[Opening RECORDS SHOWN section]
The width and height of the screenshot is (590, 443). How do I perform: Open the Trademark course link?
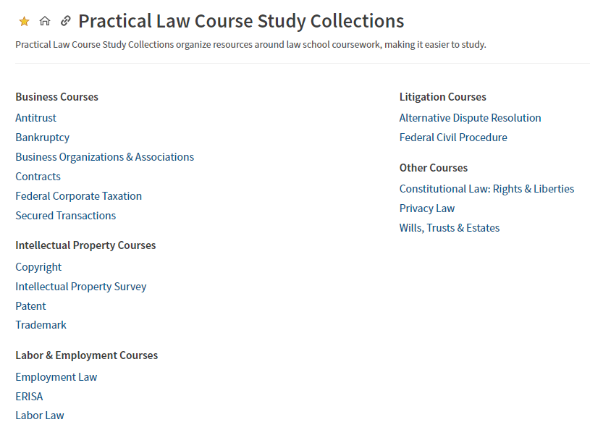coord(41,325)
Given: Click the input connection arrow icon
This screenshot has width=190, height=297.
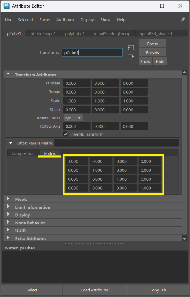Looking at the screenshot, I should (131, 48).
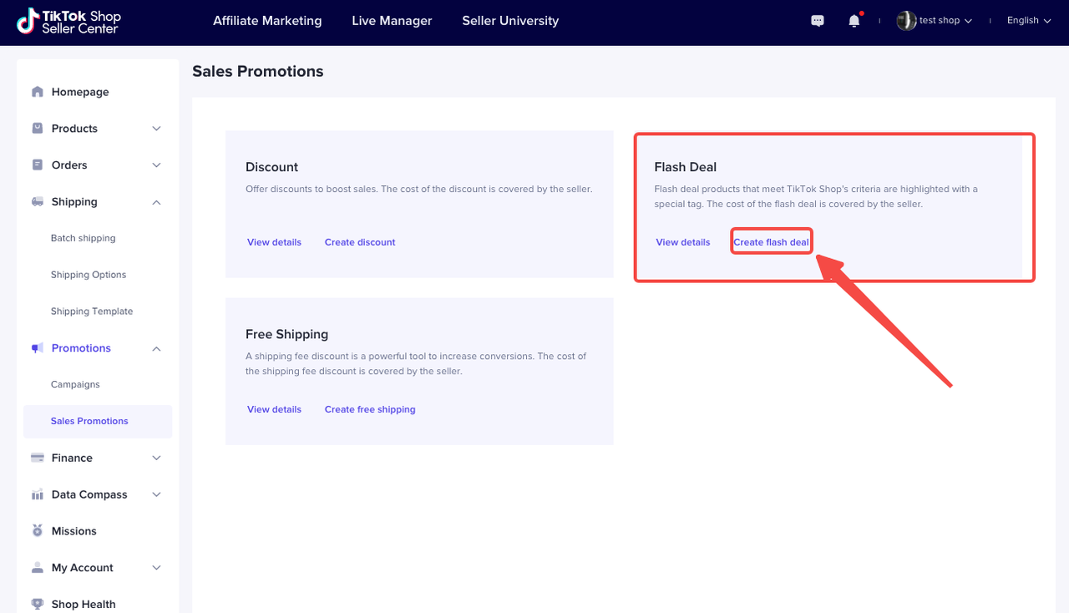Expand the Finance section chevron
Image resolution: width=1069 pixels, height=613 pixels.
coord(156,458)
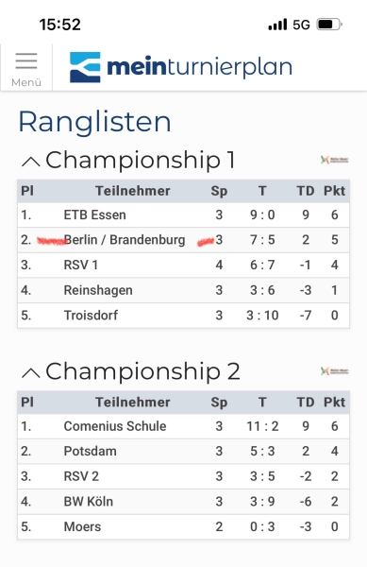Select the Comenius Schule team entry
This screenshot has width=367, height=567.
[115, 426]
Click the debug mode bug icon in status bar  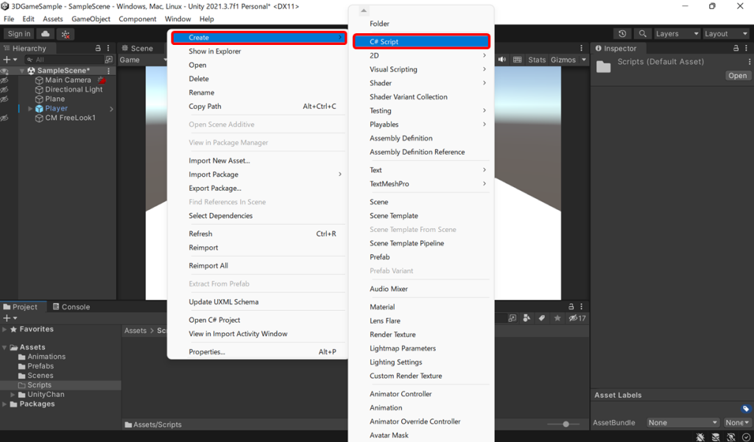(700, 437)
[Closing RECORDS SHOWN section]
** REQUIRED ACTION **
Say again, exactly, only those lines of the records that run from the start through the line with "Given: Click the input connection arrow icon". Pictures are to be skipped.

** RESULT OF THIS EXERCISE **
The width and height of the screenshot is (590, 443). How do I perform: Open the Trademark course link?
coord(41,325)
Given: Click the input connection arrow icon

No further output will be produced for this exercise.